La palabra menos simpática pero más necesaria en todo el Evangelio es la que nos saluda y abre la cuaresma: CONVERTÍOS.
Si tan solo recordáramos esa palabra con la frecuencia necesaria, casi todos los males retrocederían y casi todos los bienes abundarían entre nosotros.
Corrupción, injusticia, abuso, bullying, pornografía, violencia… ¿qué son, sino imperio del pecado? ¿Y qué es la conversión sino resolución firme, inspirada y sostenida por Dios, para dejar nuestros caminos retorcidos?
La predicación debe anunciarlo y la vida debe hacerlo patente: solo la conversión trae novedad. Cambiar el nombre al pecado para que no parezca pecado no cambia la realidad ni la crueldad del fruto ponzoñoso que trae inevitablemente el pecado.

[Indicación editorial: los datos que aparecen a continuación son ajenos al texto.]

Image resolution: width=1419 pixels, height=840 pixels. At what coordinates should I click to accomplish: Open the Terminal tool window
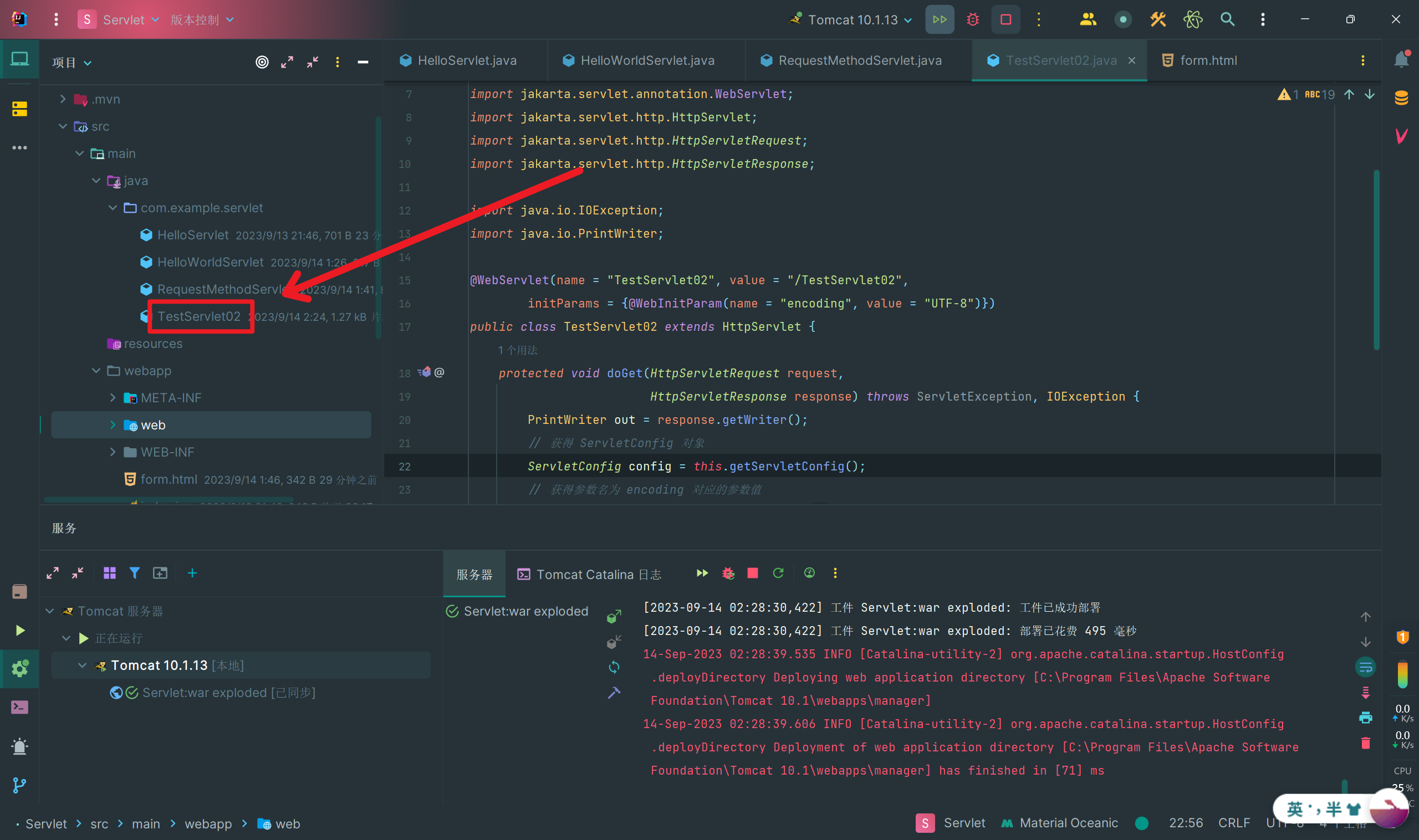(x=19, y=707)
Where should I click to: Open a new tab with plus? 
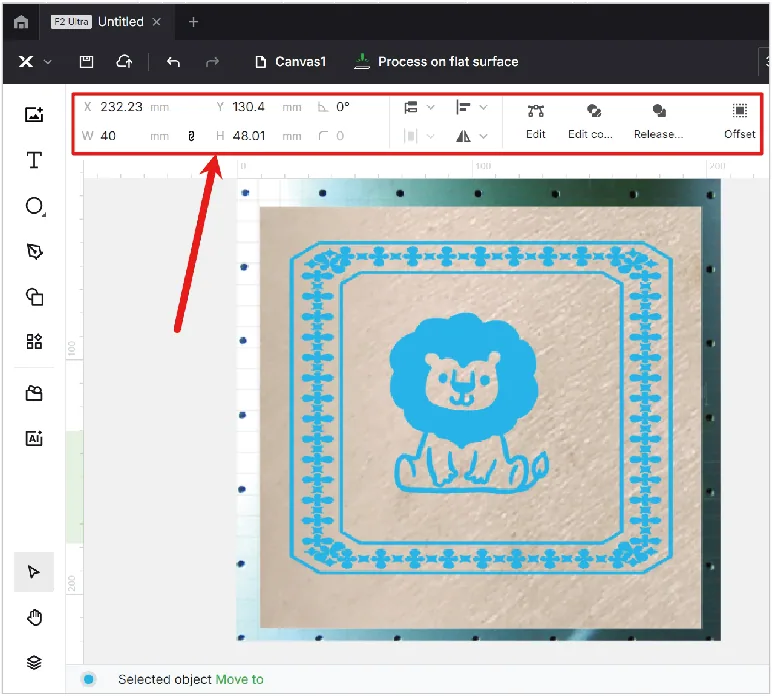pos(193,22)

Así por ejemplo: llamar “interrupción voluntaria del embarazo” al aborto no ha impedido sino facilitado que se asesinen millones de inocentes. Y ese lenguaje, engañosamente dulce, no ha resucitado a ninguno de los asesinados.
Llamar las cosas por su nombre, y luego: arrepentirnos de nuestras culpas. Ese es el camino. Lo demás es estrategia del demonio. Desventurados los que le hagan caso. felices los que obedezcan en cambio al llamado del amor de Dios.